Quote each record exactly, please, leaving none out.

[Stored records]
------------------------------------------------

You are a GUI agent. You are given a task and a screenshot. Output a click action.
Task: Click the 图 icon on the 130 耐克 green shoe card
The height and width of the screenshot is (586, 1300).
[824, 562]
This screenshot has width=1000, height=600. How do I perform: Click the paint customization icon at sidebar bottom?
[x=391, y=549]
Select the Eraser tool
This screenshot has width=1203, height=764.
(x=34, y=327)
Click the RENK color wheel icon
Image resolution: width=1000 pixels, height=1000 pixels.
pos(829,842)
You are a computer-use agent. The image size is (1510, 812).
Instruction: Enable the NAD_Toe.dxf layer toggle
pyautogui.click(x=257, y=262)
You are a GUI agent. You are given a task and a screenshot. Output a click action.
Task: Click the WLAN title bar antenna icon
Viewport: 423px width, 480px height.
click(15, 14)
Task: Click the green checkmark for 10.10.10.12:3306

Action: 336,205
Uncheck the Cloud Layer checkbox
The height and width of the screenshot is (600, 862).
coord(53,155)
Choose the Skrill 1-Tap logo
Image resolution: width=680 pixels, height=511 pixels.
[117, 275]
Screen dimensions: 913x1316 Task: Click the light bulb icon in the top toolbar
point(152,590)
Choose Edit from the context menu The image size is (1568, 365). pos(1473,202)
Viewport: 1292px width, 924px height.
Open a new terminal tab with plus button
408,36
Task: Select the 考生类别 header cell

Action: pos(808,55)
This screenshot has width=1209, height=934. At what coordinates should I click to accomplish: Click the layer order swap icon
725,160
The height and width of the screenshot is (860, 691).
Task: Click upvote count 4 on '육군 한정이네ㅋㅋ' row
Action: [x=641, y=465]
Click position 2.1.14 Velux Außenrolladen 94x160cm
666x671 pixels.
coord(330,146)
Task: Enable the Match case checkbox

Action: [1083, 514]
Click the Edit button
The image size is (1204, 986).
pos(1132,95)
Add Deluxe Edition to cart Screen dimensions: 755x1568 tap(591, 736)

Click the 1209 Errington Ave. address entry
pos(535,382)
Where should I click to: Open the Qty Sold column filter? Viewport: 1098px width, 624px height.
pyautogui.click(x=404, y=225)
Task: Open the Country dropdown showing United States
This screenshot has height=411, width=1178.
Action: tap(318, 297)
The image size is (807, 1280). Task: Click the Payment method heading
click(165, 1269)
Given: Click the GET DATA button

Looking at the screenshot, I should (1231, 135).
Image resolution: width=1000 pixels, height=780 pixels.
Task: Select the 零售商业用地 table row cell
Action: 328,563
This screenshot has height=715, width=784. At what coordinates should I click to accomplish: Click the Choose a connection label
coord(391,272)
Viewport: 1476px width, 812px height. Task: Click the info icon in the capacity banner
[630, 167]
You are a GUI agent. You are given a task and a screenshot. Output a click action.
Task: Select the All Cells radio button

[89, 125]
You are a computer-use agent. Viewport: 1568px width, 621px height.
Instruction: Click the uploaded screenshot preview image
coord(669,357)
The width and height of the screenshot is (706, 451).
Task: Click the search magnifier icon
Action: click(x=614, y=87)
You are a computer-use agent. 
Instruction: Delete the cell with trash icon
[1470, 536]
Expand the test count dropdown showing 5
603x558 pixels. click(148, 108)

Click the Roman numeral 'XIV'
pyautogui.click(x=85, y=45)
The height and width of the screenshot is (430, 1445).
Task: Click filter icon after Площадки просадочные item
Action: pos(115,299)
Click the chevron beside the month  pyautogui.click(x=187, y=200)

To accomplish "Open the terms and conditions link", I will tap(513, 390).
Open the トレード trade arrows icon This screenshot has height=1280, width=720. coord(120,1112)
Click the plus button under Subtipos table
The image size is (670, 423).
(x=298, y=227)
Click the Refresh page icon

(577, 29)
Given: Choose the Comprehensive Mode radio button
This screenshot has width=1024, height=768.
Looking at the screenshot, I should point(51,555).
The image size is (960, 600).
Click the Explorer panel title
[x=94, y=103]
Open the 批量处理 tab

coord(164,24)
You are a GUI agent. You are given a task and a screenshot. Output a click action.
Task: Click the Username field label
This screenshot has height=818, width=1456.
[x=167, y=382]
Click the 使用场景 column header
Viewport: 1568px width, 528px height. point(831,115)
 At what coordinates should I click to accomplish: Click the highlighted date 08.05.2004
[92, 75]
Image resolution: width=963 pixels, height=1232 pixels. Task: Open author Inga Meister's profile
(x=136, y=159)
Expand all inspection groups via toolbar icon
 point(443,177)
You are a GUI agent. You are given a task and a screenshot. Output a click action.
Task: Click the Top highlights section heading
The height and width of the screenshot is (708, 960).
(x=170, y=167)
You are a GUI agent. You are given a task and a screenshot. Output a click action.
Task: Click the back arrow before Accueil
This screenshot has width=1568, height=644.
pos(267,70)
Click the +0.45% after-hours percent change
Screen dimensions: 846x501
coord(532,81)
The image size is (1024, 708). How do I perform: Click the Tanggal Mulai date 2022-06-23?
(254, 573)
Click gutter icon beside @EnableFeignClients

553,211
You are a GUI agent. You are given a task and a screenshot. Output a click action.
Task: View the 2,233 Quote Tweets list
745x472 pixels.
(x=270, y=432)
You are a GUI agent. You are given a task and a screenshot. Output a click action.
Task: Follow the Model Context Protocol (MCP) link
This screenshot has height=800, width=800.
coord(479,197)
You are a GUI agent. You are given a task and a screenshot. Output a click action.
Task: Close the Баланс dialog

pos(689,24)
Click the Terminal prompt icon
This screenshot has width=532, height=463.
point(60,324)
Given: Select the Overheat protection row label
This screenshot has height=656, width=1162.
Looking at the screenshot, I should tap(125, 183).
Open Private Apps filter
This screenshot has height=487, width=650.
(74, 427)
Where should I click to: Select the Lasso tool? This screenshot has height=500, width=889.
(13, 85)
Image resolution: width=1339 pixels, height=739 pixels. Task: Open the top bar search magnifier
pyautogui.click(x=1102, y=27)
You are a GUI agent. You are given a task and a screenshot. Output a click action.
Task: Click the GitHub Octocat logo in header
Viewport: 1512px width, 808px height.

------------------------------------------------

#### SOLUTION TO THE PROBLEM
You are a GUI agent. You are given a task and a screenshot. Output a click action.
Task: Click the 图 icon on the 130 耐克 green shoe card
The height and width of the screenshot is (586, 1300).
[824, 562]
This screenshot has width=1000, height=600. How do I perform: Click the paint customization icon at sidebar bottom?
[x=391, y=549]
Select the Eraser tool
This screenshot has width=1203, height=764.
(x=34, y=327)
Click the RENK color wheel icon
Image resolution: width=1000 pixels, height=1000 pixels.
pos(829,842)
You are a computer-use agent. The image size is (1510, 812).
Instruction: Enable the NAD_Toe.dxf layer toggle
pyautogui.click(x=257, y=262)
You are a GUI agent. You are given a task and a screenshot. Output a click action.
Task: Click the WLAN title bar antenna icon
Viewport: 423px width, 480px height.
click(15, 14)
Task: Click the green checkmark for 10.10.10.12:3306

Action: 336,205
Uncheck the Cloud Layer checkbox
The height and width of the screenshot is (600, 862).
coord(53,155)
Choose the Skrill 1-Tap logo
Image resolution: width=680 pixels, height=511 pixels.
[117, 275]
Screen dimensions: 913x1316 Task: Click the light bulb icon in the top toolbar
point(152,590)
Choose Edit from the context menu The image size is (1568, 365). pos(1473,202)
Viewport: 1292px width, 924px height.
Open a new terminal tab with plus button
408,36
Task: Select the 考生类别 header cell

Action: pos(808,55)
This screenshot has width=1209, height=934. At what coordinates should I click to accomplish: Click the layer order swap icon
725,160
The height and width of the screenshot is (860, 691).
Task: Click upvote count 4 on '육군 한정이네ㅋㅋ' row
Action: [x=641, y=465]
Click position 2.1.14 Velux Außenrolladen 94x160cm
666x671 pixels.
coord(330,146)
Task: Enable the Match case checkbox

Action: [1083, 514]
Click the Edit button
The image size is (1204, 986).
pos(1132,95)
Add Deluxe Edition to cart Screen dimensions: 755x1568 tap(591, 736)

Click the 1209 Errington Ave. address entry
pos(535,382)
Where should I click to: Open the Qty Sold column filter? Viewport: 1098px width, 624px height.
pyautogui.click(x=404, y=225)
Task: Open the Country dropdown showing United States
This screenshot has height=411, width=1178.
Action: tap(318, 297)
The image size is (807, 1280). Task: Click the Payment method heading
click(165, 1269)
Given: Click the GET DATA button

Looking at the screenshot, I should (1231, 135).
Image resolution: width=1000 pixels, height=780 pixels.
Task: Select the 零售商业用地 table row cell
Action: 328,563
This screenshot has height=715, width=784. At what coordinates should I click to accomplish: Click the Choose a connection label
coord(391,272)
Viewport: 1476px width, 812px height. Task: Click the info icon in the capacity banner
[630, 167]
You are a GUI agent. You are given a task and a screenshot. Output a click action.
Task: Select the All Cells radio button

[89, 125]
You are a computer-use agent. Viewport: 1568px width, 621px height.
Instruction: Click the uploaded screenshot preview image
coord(669,357)
The width and height of the screenshot is (706, 451).
Task: Click the search magnifier icon
Action: click(x=614, y=87)
You are a computer-use agent. 
Instruction: Delete the cell with trash icon
[1470, 536]
Expand the test count dropdown showing 5
603x558 pixels. click(148, 108)

Click the Roman numeral 'XIV'
pyautogui.click(x=85, y=45)
The height and width of the screenshot is (430, 1445).
Task: Click filter icon after Площадки просадочные item
Action: pos(115,299)
Click the chevron beside the month  pyautogui.click(x=187, y=200)

To accomplish "Open the terms and conditions link", I will tap(513, 390).
Open the トレード trade arrows icon This screenshot has height=1280, width=720. coord(120,1112)
Click the plus button under Subtipos table
The image size is (670, 423).
(x=298, y=227)
Click the Refresh page icon

(577, 29)
Given: Choose the Comprehensive Mode radio button
This screenshot has width=1024, height=768.
Looking at the screenshot, I should point(51,555).
The image size is (960, 600).
Click the Explorer panel title
[x=94, y=103]
Open the 批量处理 tab

coord(164,24)
You are a GUI agent. You are given a task and a screenshot. Output a click action.
Task: Click the Username field label
This screenshot has height=818, width=1456.
[x=167, y=382]
Click the 使用场景 column header
Viewport: 1568px width, 528px height. point(831,115)
 At what coordinates should I click to accomplish: Click the highlighted date 08.05.2004
[92, 75]
Image resolution: width=963 pixels, height=1232 pixels. Task: Open author Inga Meister's profile
(x=136, y=159)
Expand all inspection groups via toolbar icon
 point(443,177)
You are a GUI agent. You are given a task and a screenshot. Output a click action.
Task: Click the Top highlights section heading
The height and width of the screenshot is (708, 960).
(x=170, y=167)
You are a GUI agent. You are given a task and a screenshot. Output a click action.
Task: Click the back arrow before Accueil
This screenshot has width=1568, height=644.
pos(267,70)
Click the +0.45% after-hours percent change
Screen dimensions: 846x501
coord(532,81)
The image size is (1024, 708). How do I perform: Click the Tanggal Mulai date 2022-06-23?
(254, 573)
Click gutter icon beside @EnableFeignClients

553,211
You are a GUI agent. You are given a task and a screenshot. Output a click action.
Task: View the 2,233 Quote Tweets list
745x472 pixels.
(x=270, y=432)
You are a GUI agent. You are given a task and a screenshot. Output a click action.
Task: Follow the Model Context Protocol (MCP) link
This screenshot has height=800, width=800.
coord(479,197)
You are a GUI agent. You are given a task and a screenshot. Output a click action.
Task: Close the Баланс dialog

pos(689,24)
Click the Terminal prompt icon
This screenshot has width=532, height=463.
point(60,324)
Given: Select the Overheat protection row label
This screenshot has height=656, width=1162.
Looking at the screenshot, I should tap(125, 183).
Open Private Apps filter
This screenshot has height=487, width=650.
(74, 427)
Where should I click to: Select the Lasso tool? This screenshot has height=500, width=889.
(13, 85)
Image resolution: width=1339 pixels, height=739 pixels. Task: Open the top bar search magnifier
pyautogui.click(x=1102, y=27)
You are a GUI agent. You are given a task and a screenshot. Output a click action.
Task: Click the GitHub Octocat logo in header
Viewport: 1512px width, 808px height.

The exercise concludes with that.